Doudna is not alone. Last month, a panel at the Women in Science Summit in San Francisco shared personal experiences of gender discrimination.
“All along the way I would hear about my opportunities in science,” said oceanographer Anne Russell. “For example, ‘You could marry this guy, he’s a really good hydrologist.’ [Or] you’d be talking to someone about your ideas and then he puts his arm around you.”
Russell now runs her own lab. But she is still aware of the potential for being minimized. When the press covers her research, she said, she makes sure she is the one piloting the boat.

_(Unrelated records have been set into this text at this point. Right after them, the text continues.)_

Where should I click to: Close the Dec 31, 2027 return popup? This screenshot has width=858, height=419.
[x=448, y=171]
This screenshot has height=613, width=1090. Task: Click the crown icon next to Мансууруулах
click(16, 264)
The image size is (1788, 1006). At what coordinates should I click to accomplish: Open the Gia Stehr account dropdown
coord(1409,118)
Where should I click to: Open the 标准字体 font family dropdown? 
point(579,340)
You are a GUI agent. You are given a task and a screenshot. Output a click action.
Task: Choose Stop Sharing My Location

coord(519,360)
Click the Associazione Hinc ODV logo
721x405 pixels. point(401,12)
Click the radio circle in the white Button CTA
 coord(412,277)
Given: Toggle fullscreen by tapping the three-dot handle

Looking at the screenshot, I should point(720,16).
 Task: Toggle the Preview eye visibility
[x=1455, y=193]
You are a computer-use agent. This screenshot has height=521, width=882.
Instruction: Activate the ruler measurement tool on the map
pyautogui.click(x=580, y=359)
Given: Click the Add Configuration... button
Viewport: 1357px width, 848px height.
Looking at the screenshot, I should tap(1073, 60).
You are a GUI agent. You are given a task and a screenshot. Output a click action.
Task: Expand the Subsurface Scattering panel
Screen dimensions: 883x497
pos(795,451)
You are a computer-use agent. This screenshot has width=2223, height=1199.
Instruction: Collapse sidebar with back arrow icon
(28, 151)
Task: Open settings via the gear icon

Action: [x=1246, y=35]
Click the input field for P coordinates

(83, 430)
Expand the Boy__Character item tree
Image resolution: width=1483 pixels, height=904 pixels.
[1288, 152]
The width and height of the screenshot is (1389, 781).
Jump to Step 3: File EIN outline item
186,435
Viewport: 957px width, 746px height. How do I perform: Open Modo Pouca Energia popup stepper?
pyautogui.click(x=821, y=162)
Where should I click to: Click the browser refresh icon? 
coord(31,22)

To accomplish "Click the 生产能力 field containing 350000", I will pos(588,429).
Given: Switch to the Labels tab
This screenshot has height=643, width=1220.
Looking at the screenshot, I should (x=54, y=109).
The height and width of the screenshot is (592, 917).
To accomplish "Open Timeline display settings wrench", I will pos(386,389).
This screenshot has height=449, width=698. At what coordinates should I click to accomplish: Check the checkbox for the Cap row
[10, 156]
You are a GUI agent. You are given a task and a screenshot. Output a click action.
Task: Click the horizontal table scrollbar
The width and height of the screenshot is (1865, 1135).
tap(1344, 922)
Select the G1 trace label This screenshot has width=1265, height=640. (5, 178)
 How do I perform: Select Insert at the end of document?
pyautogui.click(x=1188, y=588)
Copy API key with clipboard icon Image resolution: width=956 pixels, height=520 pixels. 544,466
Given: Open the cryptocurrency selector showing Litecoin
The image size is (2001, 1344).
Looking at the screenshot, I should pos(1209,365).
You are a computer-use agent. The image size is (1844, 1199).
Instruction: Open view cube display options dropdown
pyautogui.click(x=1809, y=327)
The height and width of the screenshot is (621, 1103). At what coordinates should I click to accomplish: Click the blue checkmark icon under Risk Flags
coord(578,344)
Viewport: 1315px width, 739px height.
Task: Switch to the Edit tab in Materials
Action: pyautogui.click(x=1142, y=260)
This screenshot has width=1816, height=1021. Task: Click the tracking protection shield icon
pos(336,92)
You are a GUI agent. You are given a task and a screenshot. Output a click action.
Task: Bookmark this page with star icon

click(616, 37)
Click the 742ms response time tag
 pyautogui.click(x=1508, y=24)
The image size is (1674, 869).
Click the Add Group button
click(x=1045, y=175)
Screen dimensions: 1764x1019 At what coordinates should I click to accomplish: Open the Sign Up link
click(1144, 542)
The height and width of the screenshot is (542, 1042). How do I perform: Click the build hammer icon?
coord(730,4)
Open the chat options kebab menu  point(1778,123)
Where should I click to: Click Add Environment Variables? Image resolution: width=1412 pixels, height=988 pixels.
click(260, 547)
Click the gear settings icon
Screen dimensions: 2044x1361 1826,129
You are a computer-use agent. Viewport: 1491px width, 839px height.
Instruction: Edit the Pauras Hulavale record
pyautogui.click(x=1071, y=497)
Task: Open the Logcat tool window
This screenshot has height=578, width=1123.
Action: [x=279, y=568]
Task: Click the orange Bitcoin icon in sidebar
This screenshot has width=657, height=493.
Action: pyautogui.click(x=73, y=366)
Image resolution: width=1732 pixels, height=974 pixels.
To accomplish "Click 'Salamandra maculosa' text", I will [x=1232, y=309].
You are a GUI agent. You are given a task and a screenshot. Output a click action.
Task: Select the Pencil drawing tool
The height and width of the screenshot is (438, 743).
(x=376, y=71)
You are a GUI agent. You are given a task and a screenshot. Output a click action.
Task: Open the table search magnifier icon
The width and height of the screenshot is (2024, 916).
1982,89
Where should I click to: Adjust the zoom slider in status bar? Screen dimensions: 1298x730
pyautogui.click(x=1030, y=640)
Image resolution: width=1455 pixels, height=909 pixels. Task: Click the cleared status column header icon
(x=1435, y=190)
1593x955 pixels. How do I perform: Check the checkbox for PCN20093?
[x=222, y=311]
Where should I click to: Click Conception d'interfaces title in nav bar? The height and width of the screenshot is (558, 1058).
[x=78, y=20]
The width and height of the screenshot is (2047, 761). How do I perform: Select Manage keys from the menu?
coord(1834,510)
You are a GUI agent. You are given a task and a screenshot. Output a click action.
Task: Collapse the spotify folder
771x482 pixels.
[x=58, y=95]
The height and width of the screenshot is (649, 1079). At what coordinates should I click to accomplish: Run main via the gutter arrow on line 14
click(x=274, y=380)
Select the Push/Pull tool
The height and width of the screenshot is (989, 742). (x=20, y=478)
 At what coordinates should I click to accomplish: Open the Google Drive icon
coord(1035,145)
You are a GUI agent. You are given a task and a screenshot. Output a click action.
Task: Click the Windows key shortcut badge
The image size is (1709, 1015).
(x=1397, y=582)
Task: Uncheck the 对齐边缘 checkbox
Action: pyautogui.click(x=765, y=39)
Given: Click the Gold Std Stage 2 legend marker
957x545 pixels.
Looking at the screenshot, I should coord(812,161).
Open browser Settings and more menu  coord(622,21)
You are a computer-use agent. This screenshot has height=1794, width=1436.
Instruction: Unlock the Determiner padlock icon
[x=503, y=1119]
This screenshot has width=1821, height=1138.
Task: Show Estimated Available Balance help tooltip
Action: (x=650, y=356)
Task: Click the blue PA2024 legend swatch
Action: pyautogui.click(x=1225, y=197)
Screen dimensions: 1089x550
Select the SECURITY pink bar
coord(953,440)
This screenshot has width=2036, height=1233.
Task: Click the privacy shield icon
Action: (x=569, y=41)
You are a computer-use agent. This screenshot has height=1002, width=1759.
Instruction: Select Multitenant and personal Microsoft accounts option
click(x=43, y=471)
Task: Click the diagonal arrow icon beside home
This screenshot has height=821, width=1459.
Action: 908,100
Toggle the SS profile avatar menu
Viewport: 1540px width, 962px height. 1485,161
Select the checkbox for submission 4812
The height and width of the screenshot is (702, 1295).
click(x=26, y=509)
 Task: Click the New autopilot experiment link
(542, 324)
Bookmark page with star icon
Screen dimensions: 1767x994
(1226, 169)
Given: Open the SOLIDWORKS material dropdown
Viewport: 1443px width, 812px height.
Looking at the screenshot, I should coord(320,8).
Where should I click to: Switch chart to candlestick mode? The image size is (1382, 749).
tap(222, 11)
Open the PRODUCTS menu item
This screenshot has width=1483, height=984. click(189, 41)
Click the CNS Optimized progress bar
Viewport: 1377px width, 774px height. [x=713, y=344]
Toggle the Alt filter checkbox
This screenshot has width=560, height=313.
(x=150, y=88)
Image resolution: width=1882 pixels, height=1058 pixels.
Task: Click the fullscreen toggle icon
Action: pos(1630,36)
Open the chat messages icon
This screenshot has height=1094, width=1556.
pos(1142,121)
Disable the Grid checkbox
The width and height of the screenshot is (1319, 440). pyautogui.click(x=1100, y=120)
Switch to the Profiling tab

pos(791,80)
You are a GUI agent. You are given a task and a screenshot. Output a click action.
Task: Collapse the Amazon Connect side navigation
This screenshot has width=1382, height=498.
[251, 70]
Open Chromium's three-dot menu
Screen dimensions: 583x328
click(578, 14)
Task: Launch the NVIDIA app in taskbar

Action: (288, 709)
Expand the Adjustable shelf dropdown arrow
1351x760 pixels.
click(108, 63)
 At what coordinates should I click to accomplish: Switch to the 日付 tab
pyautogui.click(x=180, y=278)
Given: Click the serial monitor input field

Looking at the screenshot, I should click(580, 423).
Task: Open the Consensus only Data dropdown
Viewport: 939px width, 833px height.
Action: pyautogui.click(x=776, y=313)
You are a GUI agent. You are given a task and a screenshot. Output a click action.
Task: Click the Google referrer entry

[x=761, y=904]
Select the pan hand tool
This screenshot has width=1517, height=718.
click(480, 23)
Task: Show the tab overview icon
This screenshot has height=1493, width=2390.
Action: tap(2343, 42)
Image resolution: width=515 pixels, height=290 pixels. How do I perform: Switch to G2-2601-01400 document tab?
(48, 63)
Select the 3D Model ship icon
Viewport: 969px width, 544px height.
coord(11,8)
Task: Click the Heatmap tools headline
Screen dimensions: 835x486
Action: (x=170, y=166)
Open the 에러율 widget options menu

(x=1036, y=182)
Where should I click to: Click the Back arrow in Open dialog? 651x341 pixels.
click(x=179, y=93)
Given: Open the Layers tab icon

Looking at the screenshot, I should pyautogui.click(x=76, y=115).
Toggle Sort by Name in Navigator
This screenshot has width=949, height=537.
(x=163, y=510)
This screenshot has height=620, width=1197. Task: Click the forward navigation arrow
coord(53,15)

Dawn Wright, chief scientist at the Environmental System Research Institute, said she was once on a months-long expedition at sea where she was one of five women on board, and the only woman of color. Despite her trepidation, she became friends with a male oil driller who had never worked with an African-American, let alone one who was a female scientist. She urged her colleagues, outnumbered in the male-dominated sciences, to persevere.
“There is peril out there; we can’t avoid it,” she said. “But there are really, really good things that can come from it as well if we continue to be courageous.”
Finally there was Jonathan Eisen, a microbiologist at the University of California, Davis who has become an outspoken critic on social media of the lack of diversity at scientific conferences. He said his awareness about barriers to women’s participation started when he saw a nanny watching a baby outside a scientific conference; she’d been hired so the infant’s mother could attend the conference.
“It was literally one of those light bulb epiphany moments where my privilege in my life came front and center to me, because it had never occurred to me to that this would be an issue for anybody,” Eisen said. “I changed on that day from being an oblivious, privileged person to being a little less oblivious, privileged person,” he said.